* _Trecho_
########################################
Por Adriana Marino
Insistamos, pois ainda é preciso trazer algumas palavras sobre o isolamento social e porque receio que este seja mais um texto sobre os efeitos psíquicos da pandemia. Há quem diga que a quarentena é uma oportunidade. Desde a posição privilegiada do isolamento, em nossas ilhas mais ou menos burguesas, com ou sem sacadas e quintais, a imparidade do isolamento seria uma oportunidade para povoarmos a vida com vídeos de yoga, leitura de livros abandonados em estantes, oportunidade de aprender um segundo ou terceiro idioma, além de participar do curso gratuitamente oferecido de uma universidade internacional de renome qualquer. O reduto parecia oportunidade ideal se não fosse como, de fato, não é: férias ou spa.
Aviso de prudência à saúde psíquica do leitor: este é um texto pessimista da peste. Sua leitura representa um desserviço às lutas cotidianas daqueles que têm enfrentado, a duras penas, a quarentena ou, na hipótese de estarem prestes a desistir dela, também um desserviço à saúde pública e coletiva. Apesar de não trazer um empuxo para que se fure a referida medida, o conteúdo do texto pode fazer mal ou… piorar.
########################################
* _Dados brutos_
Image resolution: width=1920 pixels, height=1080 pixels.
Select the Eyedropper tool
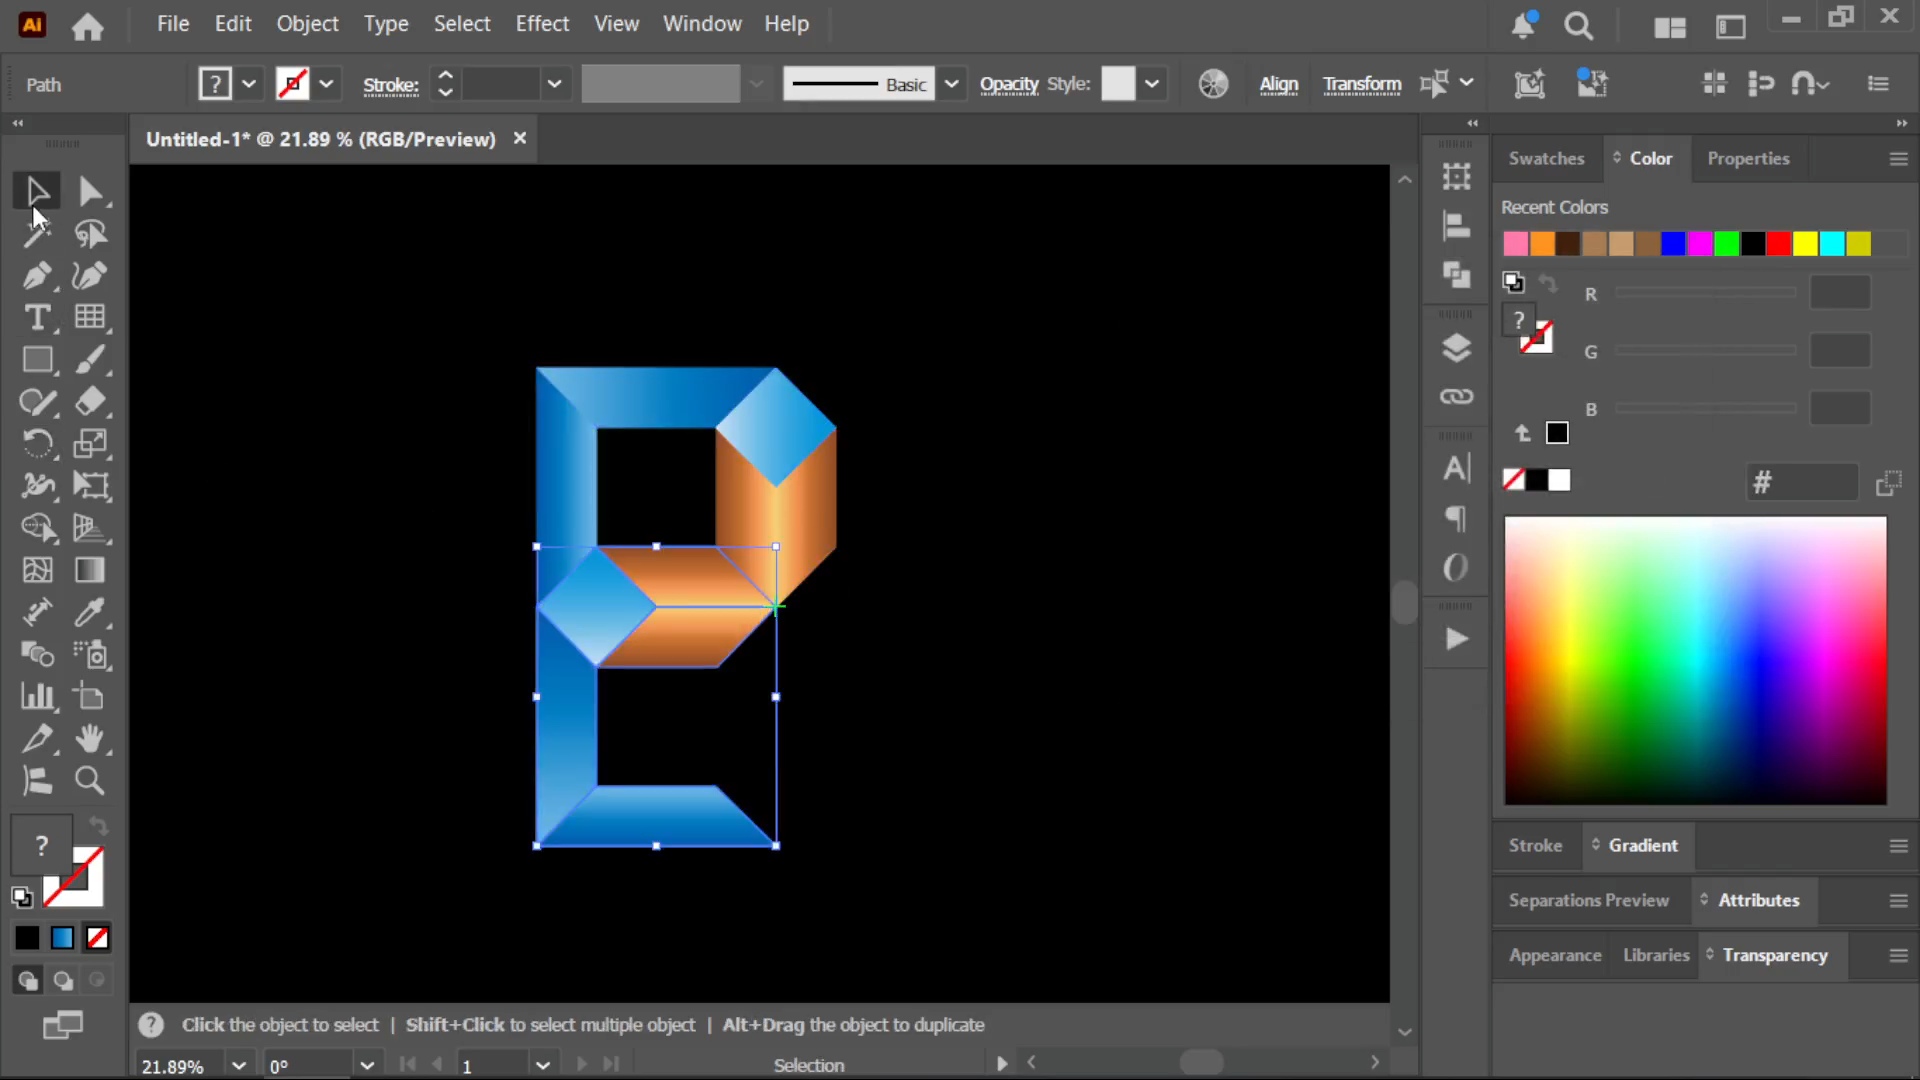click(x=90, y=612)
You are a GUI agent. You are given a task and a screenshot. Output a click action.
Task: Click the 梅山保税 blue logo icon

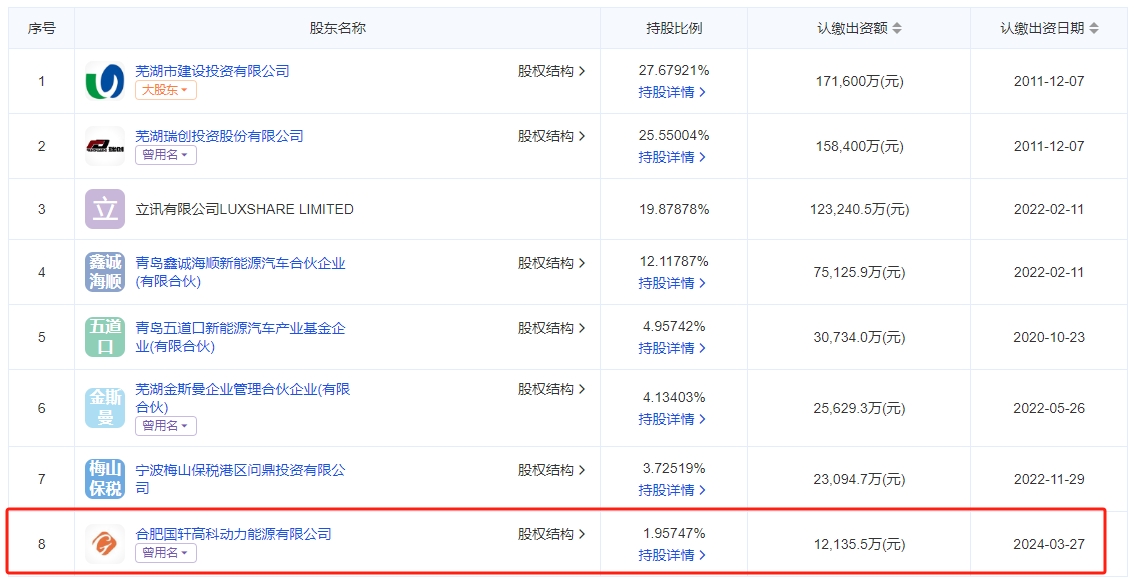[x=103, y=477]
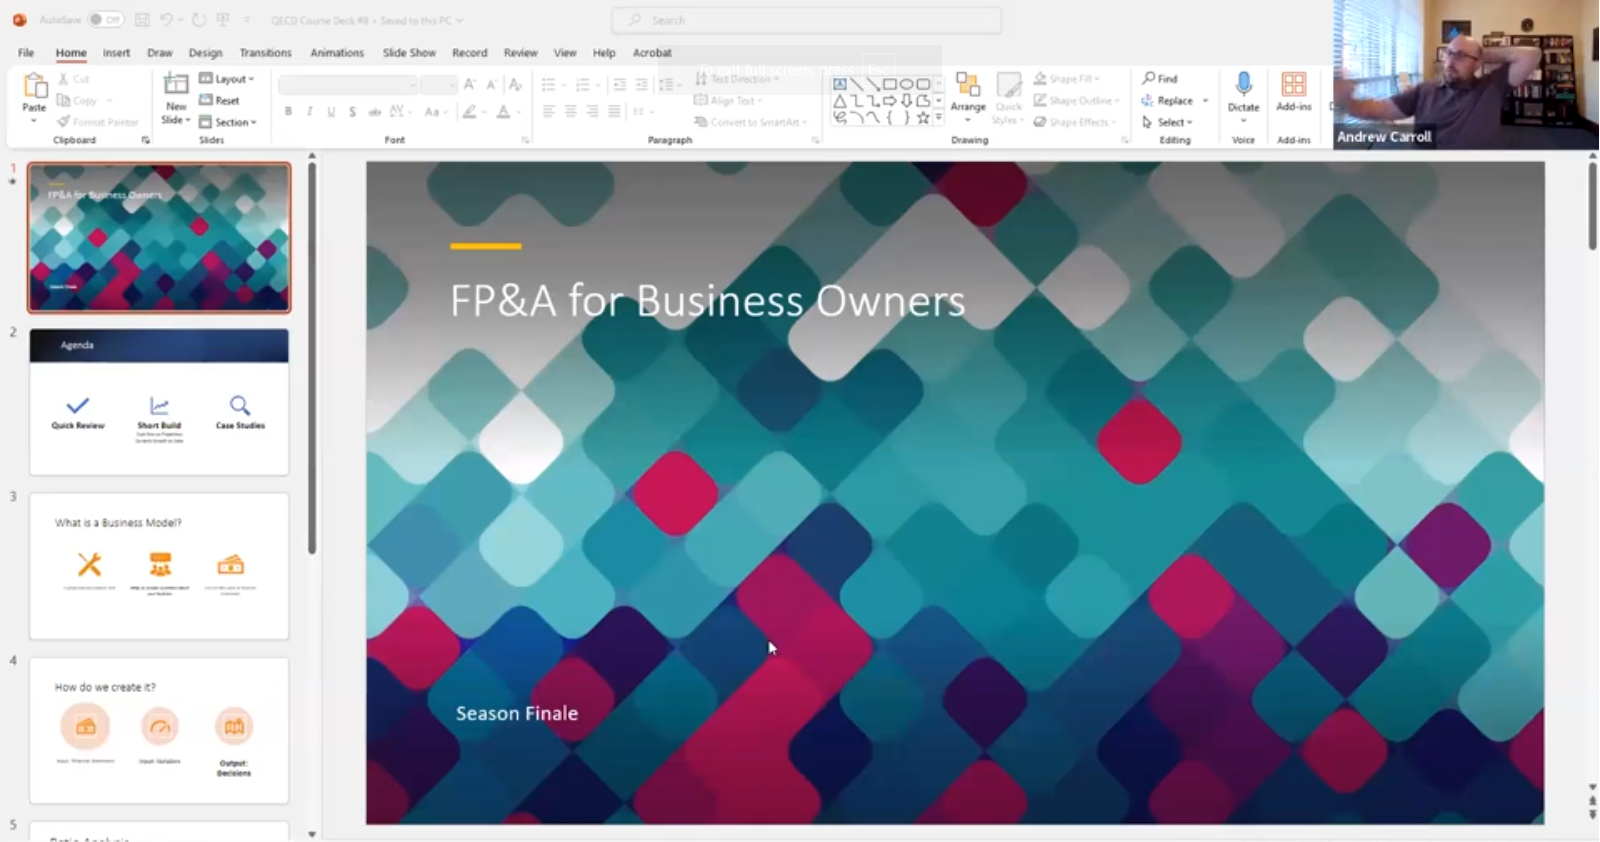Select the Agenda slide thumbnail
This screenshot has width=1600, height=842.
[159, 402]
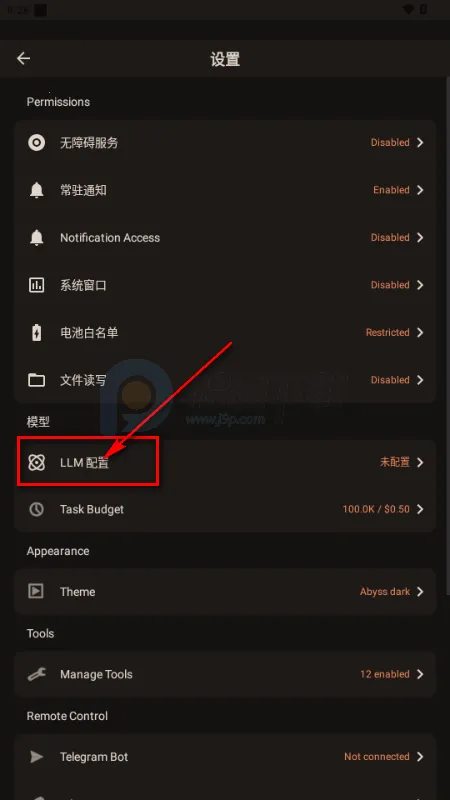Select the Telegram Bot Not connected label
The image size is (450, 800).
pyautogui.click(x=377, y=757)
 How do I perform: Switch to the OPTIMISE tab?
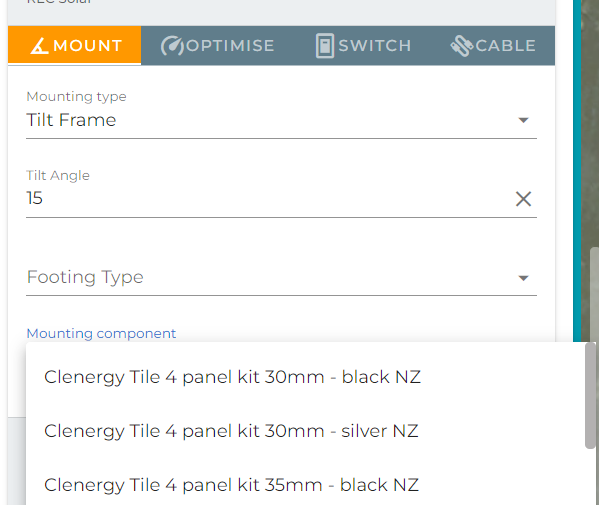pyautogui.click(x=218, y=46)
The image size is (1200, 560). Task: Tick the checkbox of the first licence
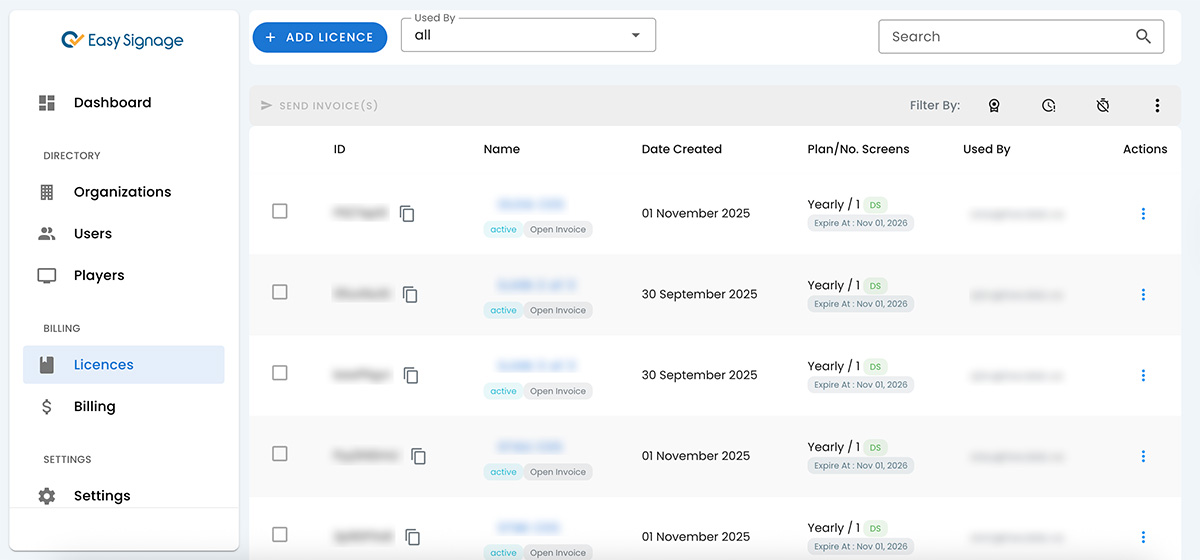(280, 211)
########################################
* _Enunciado_
Reescreva o texto sobre o isolamento social de "Aviso de prudência" a "mal ou… piorar.", substituindo "pessimista" por "sombrio". O material não tem nenhuma relação com esta tarefa.

* _Resposta_
Aviso de prudência à saúde psíquica do leitor: este é um texto sombrio da peste. Sua leitura representa um desserviço às lutas cotidianas daqueles que têm enfrentado, a duras penas, a quarentena ou, na hipótese de estarem prestes a desistir dela, também um desserviço à saúde pública e coletiva. Apesar de não trazer um empuxo para que se fure a referida medida, o conteúdo do texto pode fazer mal ou… piorar.